- Problem to solve
Could you set down exactly the lines of the data below, starting at the one that holds "Tap the masked wrestler in the poster" and ending at the one that holds "Open Safari downloads icon", both included, and only those?

- Stored data
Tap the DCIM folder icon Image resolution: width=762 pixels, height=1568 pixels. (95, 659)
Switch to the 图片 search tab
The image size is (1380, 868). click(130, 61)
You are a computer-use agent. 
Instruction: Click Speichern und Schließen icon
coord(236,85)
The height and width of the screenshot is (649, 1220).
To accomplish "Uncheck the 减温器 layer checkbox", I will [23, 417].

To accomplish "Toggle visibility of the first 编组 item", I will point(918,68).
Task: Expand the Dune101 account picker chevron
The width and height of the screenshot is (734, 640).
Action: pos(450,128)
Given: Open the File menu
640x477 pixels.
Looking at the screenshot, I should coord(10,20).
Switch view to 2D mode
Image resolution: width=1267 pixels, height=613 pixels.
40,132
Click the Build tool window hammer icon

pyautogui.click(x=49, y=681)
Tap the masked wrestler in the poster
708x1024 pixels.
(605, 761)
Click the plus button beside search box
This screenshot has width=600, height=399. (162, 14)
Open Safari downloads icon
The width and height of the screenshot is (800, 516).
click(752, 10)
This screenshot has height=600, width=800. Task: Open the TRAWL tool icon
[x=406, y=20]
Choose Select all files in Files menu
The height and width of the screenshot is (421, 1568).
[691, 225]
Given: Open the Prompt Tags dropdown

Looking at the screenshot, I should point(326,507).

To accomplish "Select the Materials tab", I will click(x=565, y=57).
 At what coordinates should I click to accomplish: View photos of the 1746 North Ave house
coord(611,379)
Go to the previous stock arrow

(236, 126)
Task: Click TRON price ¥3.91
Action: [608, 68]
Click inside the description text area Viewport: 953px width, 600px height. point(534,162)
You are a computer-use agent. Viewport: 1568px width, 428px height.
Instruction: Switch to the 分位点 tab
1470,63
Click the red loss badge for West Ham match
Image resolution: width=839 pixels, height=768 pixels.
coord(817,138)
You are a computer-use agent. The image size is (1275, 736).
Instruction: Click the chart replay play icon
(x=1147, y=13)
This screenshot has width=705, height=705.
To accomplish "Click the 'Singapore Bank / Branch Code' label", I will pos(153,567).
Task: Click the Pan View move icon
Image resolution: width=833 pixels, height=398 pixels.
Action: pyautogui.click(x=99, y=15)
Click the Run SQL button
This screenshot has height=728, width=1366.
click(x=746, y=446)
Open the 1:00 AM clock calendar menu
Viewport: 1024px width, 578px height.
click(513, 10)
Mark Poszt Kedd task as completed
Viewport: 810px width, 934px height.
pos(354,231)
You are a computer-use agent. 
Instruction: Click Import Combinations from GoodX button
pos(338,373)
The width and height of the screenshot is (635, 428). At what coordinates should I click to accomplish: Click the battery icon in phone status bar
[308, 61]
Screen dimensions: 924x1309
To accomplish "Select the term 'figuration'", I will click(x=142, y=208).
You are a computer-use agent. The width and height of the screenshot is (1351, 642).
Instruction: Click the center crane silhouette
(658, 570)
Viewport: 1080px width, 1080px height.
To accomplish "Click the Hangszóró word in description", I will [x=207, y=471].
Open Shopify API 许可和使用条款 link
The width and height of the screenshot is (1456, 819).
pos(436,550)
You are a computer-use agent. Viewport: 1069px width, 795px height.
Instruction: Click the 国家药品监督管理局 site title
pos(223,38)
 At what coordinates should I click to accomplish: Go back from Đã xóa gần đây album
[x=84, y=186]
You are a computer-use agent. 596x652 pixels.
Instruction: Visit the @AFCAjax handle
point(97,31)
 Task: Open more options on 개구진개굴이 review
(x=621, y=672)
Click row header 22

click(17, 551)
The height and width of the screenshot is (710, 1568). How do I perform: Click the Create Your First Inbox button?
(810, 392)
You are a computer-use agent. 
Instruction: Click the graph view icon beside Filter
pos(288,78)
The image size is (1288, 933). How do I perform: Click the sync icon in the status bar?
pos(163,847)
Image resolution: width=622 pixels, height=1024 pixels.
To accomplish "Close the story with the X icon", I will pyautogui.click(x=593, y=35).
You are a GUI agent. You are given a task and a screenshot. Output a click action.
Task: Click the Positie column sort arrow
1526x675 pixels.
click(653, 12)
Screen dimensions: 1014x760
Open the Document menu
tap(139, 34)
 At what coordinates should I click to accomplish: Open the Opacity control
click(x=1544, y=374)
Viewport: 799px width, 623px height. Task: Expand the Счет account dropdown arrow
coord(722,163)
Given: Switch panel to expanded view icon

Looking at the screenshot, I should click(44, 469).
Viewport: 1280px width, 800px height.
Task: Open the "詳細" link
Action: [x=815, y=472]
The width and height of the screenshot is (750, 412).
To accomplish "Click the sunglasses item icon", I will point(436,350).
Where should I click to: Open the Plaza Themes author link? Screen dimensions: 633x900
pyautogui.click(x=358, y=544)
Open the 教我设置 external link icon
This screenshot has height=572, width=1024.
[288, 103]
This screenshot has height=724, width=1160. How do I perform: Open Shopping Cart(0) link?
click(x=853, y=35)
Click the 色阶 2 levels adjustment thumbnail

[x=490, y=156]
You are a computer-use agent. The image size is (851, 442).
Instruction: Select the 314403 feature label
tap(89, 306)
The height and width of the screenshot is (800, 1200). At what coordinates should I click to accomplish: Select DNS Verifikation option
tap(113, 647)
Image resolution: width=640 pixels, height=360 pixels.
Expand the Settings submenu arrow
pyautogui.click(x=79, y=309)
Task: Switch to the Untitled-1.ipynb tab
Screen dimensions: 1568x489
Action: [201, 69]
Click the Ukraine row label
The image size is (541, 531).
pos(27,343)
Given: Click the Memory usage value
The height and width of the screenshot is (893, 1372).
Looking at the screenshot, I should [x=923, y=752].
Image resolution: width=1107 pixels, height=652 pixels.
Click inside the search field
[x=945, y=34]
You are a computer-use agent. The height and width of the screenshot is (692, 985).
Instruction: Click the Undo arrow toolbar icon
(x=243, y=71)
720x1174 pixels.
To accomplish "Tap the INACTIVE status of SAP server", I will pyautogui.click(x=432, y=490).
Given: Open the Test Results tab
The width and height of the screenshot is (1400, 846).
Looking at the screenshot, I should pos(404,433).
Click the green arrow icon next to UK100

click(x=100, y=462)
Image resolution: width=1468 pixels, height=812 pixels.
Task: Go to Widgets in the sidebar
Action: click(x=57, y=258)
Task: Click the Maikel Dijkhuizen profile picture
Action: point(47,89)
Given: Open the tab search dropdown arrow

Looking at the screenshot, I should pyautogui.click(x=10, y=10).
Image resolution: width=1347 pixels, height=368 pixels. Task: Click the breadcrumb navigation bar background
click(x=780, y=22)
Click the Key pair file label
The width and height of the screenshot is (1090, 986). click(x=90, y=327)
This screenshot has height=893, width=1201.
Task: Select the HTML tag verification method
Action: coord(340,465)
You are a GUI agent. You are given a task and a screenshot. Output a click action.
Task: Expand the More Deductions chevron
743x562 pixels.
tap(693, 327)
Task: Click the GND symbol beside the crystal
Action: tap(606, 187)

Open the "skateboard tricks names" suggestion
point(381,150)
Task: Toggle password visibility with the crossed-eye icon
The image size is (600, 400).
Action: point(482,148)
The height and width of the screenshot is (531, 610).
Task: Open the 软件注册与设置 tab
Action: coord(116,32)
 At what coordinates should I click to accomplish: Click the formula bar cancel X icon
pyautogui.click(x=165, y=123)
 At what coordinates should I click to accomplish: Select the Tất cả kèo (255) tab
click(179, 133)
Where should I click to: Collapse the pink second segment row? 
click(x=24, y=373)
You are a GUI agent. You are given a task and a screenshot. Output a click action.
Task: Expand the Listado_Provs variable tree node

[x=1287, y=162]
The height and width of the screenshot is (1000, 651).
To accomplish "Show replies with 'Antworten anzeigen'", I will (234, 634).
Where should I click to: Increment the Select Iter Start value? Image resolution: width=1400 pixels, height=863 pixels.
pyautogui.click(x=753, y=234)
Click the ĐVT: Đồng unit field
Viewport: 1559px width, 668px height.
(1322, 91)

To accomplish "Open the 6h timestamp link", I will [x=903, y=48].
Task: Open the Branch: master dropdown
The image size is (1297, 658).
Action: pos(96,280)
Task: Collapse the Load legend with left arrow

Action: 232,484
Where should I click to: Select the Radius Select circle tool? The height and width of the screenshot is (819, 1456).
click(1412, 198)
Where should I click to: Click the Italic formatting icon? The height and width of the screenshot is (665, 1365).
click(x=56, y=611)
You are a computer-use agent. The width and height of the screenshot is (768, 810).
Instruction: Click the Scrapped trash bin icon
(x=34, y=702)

- Answer below
Tap the masked wrestler in the poster
708x1024 pixels.
(605, 761)
Click the plus button beside search box
This screenshot has width=600, height=399. (162, 14)
Open Safari downloads icon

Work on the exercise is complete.